I noticed that both scipy
and sklearn
have a cosine similarity/cosine distance functions. I wanted to test the speed for each on pairs of vectors:
setup1 = "import numpy as np; arrs1 = [np.random.rand(400) for _ in range(60)];arrs2 = [np.random.rand(400) for _ in range(60)]"
setup2 = "import numpy as np; arrs1 = [np.random.rand(400) for _ in range(60)];arrs2 = [np.random.rand(400) for _ in range(60)]"
import1 = "from sklearn.metrics.pairwise import cosine_similarity"
stmt1 = "[float(cosine_similarity(arr1.reshape(1,-1), arr2.reshape(1,-1))) for arr1, arr2 in zip(arrs1, arrs2)]"

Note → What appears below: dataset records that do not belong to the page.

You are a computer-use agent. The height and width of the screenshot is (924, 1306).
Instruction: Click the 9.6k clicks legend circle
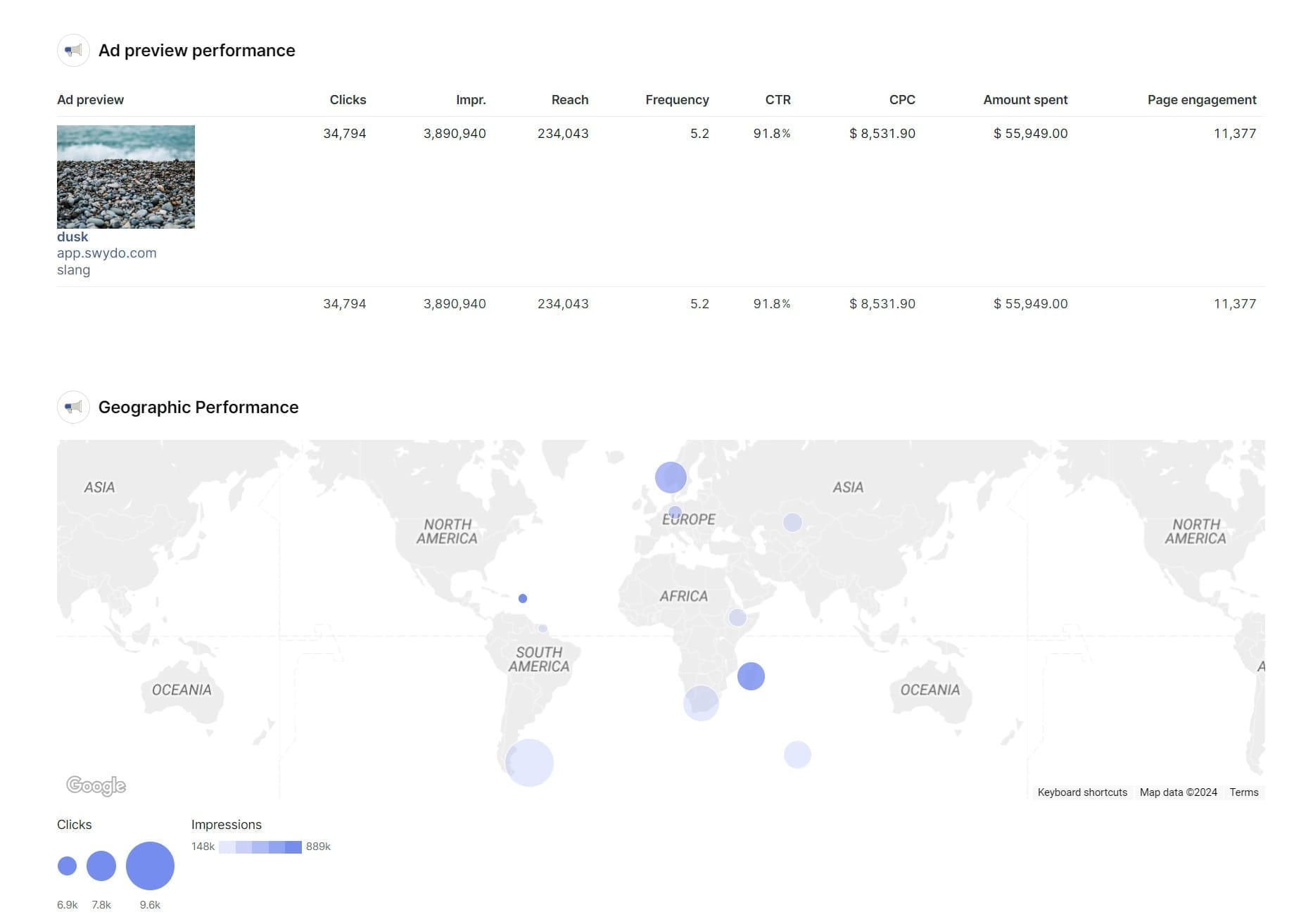[150, 866]
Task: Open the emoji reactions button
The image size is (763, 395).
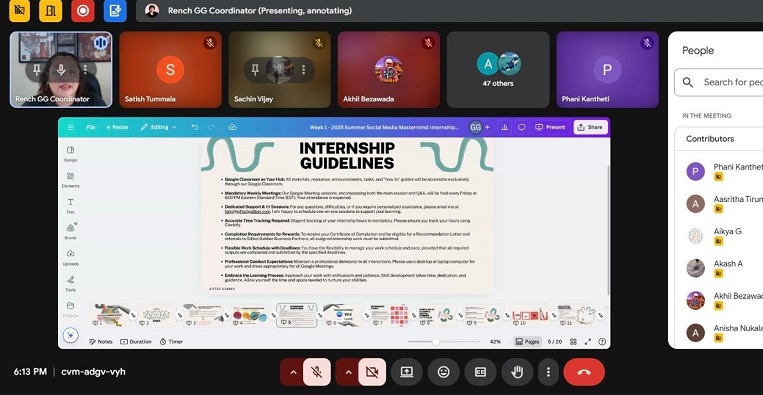Action: tap(443, 372)
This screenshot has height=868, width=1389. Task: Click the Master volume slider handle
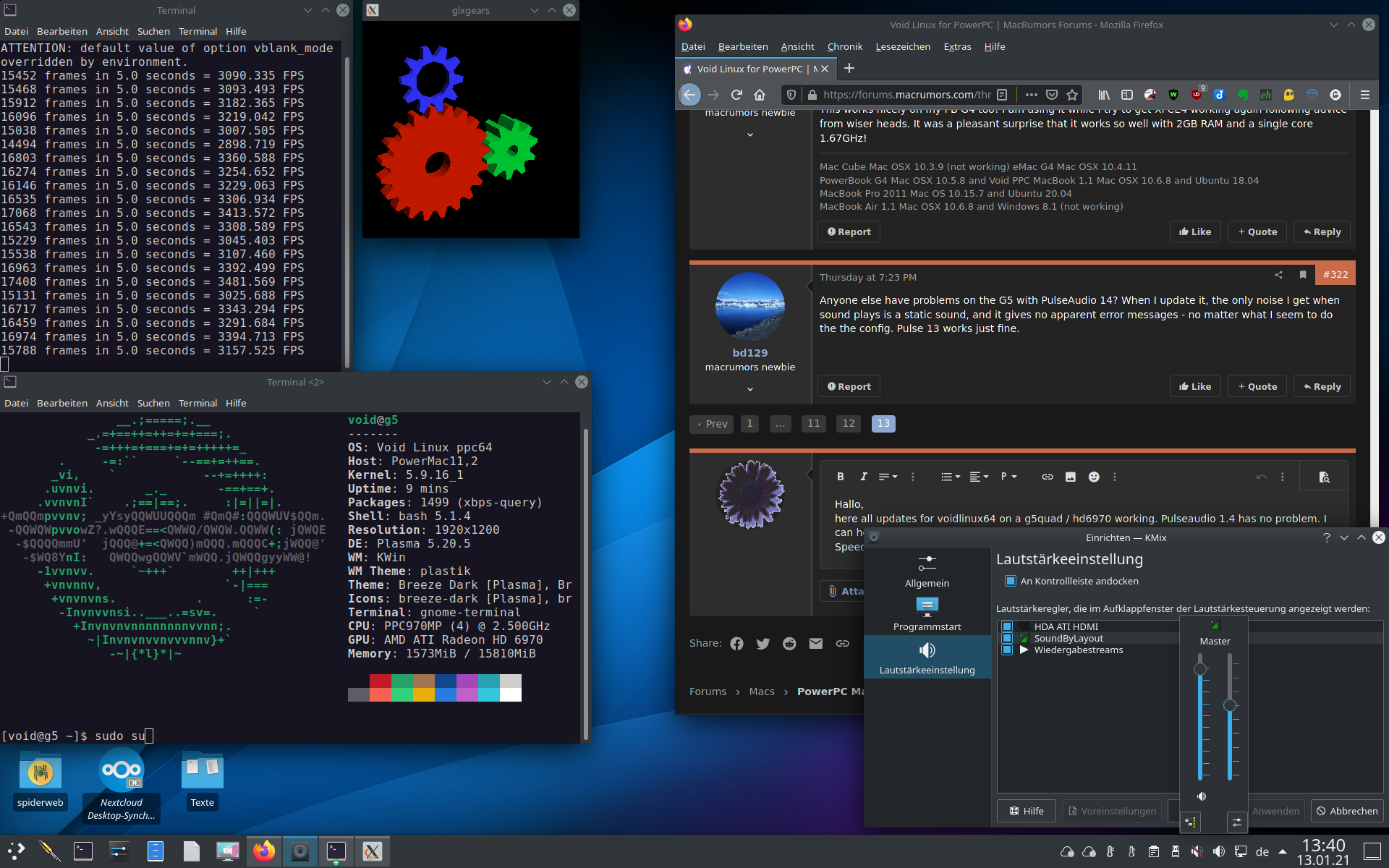pos(1200,669)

import2 = "from scipy.spatial.distance import cosine"
stmt2 = "[float(1 - cosine(arr1, arr2)) for arr1, arr2 in zip(arrs1, arrs2)]"
import timeit
print("sklearn: ", timeit.timeit(stmt1, setup=import1 + ";" + setup1, number=1000))
print("scipy: ", timeit.timeit(stmt2, setup=import2 + ";" + setup2, number=1000))
sklearn: 11.072769448000145
scipy: 1.9755544730005568
sklearn
runs almost 10 times slower than scipy
(even if you remove the array reshape for the sklearn example and generate data that's already in the right shape). Why is one significantly slower than the other?